**Task to complete**.
Please copy out the part of the data that opens with the line containing "You are a computer-use agent. The height" and closes with the line containing "(x=181, y=1347)", both lines included, reproducing each line precisely.

**Listed entries**.
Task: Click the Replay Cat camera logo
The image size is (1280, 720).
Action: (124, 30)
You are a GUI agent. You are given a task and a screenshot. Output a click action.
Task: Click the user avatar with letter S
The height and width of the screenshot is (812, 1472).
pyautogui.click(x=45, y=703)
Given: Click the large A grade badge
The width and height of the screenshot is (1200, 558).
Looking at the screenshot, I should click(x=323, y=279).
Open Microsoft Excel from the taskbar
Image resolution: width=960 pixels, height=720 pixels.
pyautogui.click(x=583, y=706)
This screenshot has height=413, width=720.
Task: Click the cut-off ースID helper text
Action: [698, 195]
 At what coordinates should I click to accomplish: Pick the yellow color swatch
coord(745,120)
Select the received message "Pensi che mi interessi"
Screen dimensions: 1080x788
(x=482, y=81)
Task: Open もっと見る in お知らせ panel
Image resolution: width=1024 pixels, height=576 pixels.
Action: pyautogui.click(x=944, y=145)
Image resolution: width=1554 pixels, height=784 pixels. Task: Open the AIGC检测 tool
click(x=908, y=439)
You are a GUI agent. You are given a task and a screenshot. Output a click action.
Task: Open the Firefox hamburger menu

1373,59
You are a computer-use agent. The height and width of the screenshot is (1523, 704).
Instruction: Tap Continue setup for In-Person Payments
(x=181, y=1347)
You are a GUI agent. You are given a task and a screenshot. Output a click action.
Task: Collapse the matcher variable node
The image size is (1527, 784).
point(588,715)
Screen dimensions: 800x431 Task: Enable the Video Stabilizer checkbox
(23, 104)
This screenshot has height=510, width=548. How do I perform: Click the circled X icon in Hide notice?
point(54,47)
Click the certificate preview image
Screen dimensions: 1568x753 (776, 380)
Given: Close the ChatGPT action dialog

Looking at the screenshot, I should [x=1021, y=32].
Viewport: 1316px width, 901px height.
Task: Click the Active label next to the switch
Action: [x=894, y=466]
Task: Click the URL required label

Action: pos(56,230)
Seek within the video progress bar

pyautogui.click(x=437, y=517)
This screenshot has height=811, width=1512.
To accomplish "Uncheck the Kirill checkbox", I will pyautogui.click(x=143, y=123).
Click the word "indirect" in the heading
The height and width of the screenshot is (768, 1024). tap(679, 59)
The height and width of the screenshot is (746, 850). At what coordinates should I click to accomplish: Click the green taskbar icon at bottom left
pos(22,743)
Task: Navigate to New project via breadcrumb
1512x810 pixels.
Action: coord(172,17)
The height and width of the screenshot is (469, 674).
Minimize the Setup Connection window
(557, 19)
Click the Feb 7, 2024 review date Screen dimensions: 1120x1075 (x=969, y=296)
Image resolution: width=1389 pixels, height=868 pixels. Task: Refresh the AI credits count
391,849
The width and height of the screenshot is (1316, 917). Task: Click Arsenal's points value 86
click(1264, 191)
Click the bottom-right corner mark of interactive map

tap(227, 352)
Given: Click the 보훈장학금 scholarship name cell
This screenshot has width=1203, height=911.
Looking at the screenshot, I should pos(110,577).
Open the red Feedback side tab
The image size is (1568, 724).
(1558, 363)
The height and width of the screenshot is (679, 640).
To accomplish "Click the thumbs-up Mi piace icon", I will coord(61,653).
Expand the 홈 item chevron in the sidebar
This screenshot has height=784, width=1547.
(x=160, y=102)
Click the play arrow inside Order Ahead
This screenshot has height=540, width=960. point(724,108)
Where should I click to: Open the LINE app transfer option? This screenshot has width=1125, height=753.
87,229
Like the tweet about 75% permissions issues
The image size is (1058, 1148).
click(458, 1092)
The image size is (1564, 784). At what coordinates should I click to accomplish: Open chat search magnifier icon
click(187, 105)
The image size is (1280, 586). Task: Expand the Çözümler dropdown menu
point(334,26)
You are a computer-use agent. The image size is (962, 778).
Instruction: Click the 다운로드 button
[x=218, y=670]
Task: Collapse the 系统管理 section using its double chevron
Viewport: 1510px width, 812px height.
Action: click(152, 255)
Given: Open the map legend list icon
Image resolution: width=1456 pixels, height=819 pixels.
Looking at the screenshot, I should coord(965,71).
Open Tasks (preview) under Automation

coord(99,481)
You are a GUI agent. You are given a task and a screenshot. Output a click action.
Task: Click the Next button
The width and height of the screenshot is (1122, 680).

**Output for this exercise**.
You are a computer-use agent. The height and width of the screenshot is (1523, 704).
Instruction: Tap Continue setup for In-Person Payments
(x=181, y=1347)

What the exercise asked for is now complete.